**WORKING DATA:**
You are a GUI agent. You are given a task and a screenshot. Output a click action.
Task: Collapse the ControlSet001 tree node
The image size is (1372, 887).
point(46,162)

---

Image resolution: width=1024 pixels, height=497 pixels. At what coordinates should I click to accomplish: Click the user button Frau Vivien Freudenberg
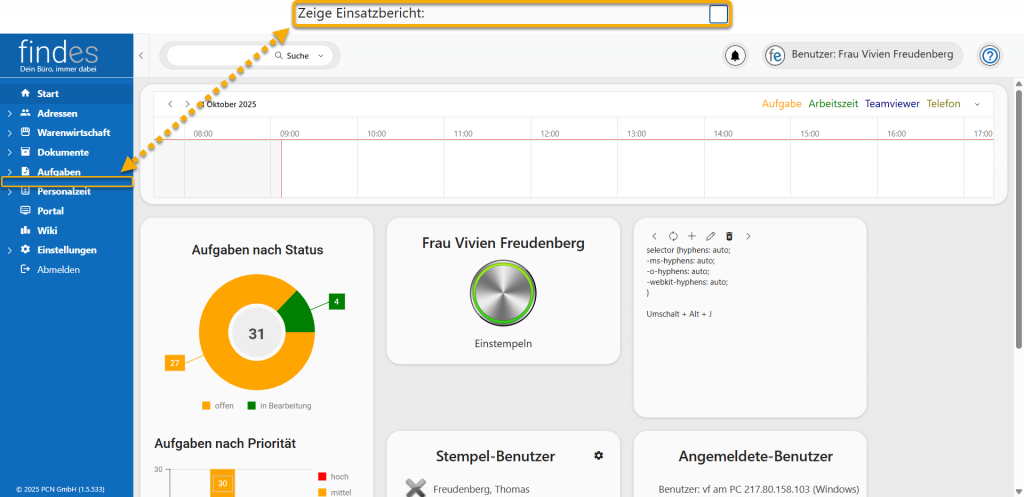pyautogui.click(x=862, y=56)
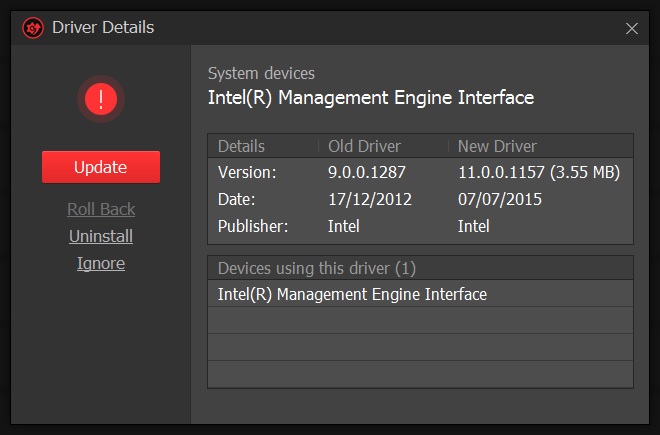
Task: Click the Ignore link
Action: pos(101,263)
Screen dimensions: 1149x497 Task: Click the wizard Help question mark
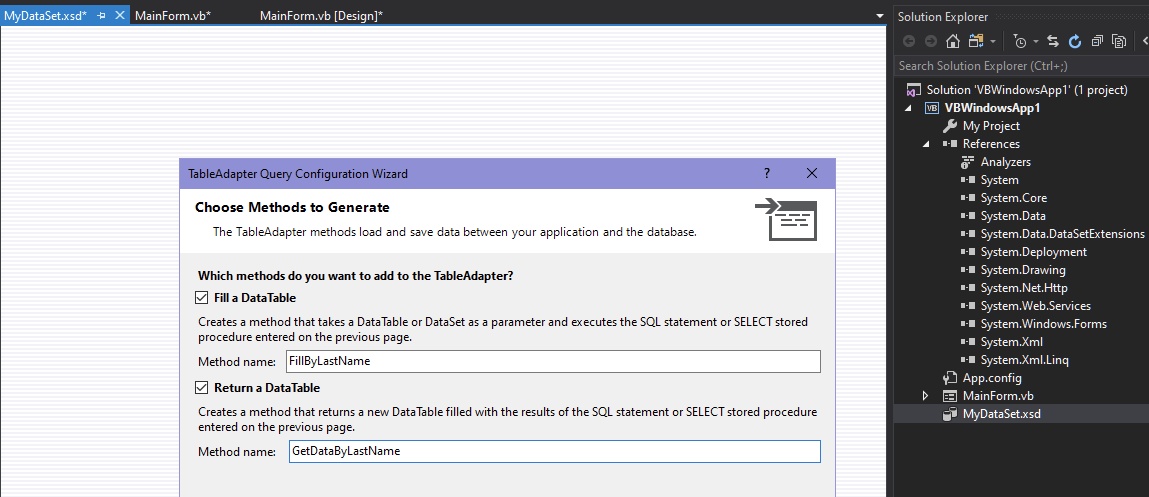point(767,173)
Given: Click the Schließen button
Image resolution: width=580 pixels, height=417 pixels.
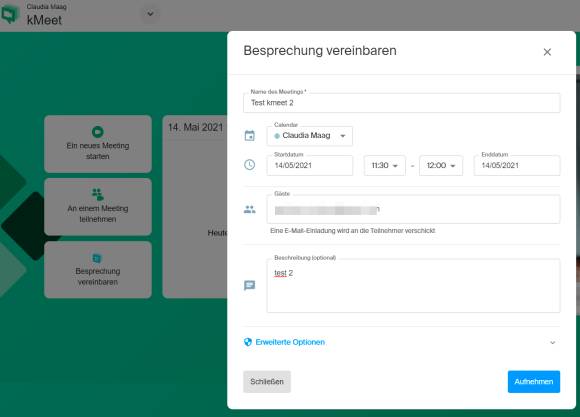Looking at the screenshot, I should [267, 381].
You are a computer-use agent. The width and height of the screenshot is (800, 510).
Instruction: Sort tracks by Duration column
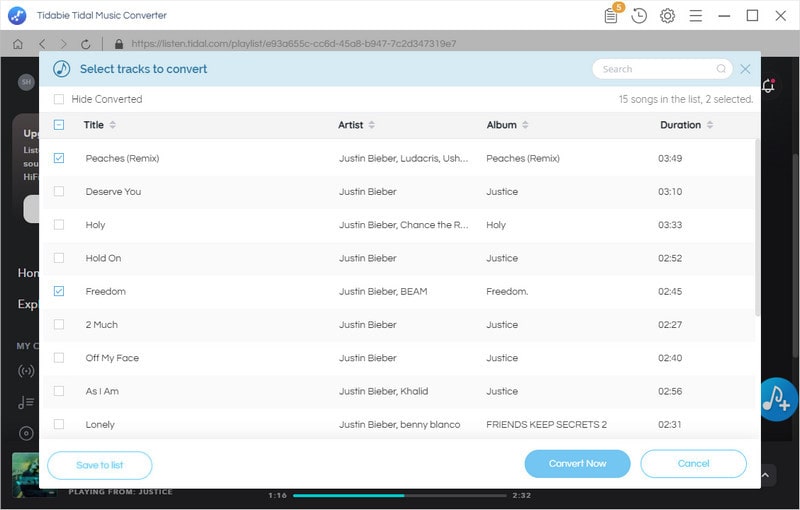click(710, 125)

==

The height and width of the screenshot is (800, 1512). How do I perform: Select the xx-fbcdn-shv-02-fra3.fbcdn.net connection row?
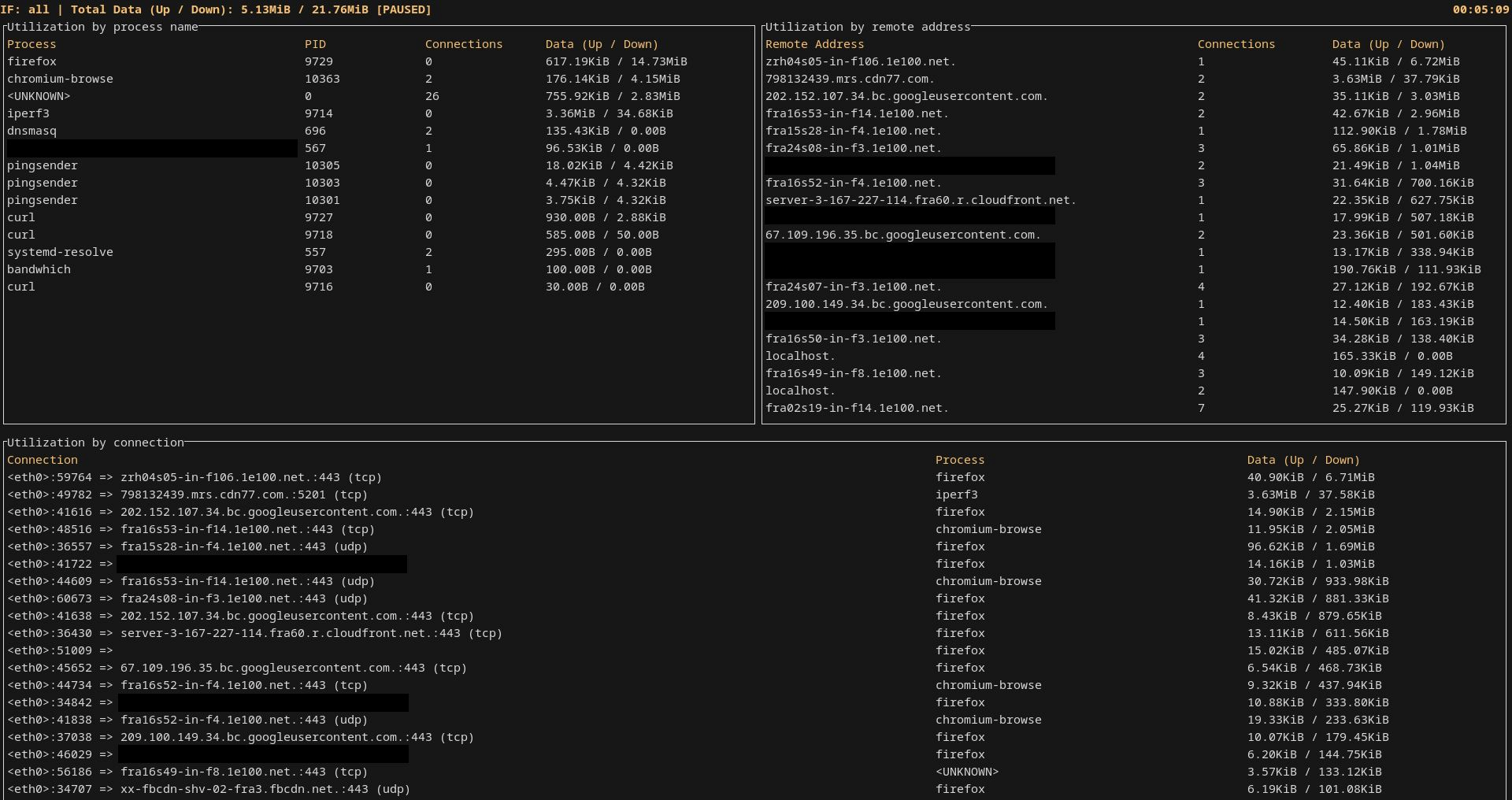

**EXERCISE DETAILS:** Bring together all lines of the entries above in which the string "agent" occurs.

**RESPONSE BOX:**
You are a GUI agent. You are given a task and a screenshot. Output a click action.
You are a computer-use agent. The width and height of the screenshot is (800, 510).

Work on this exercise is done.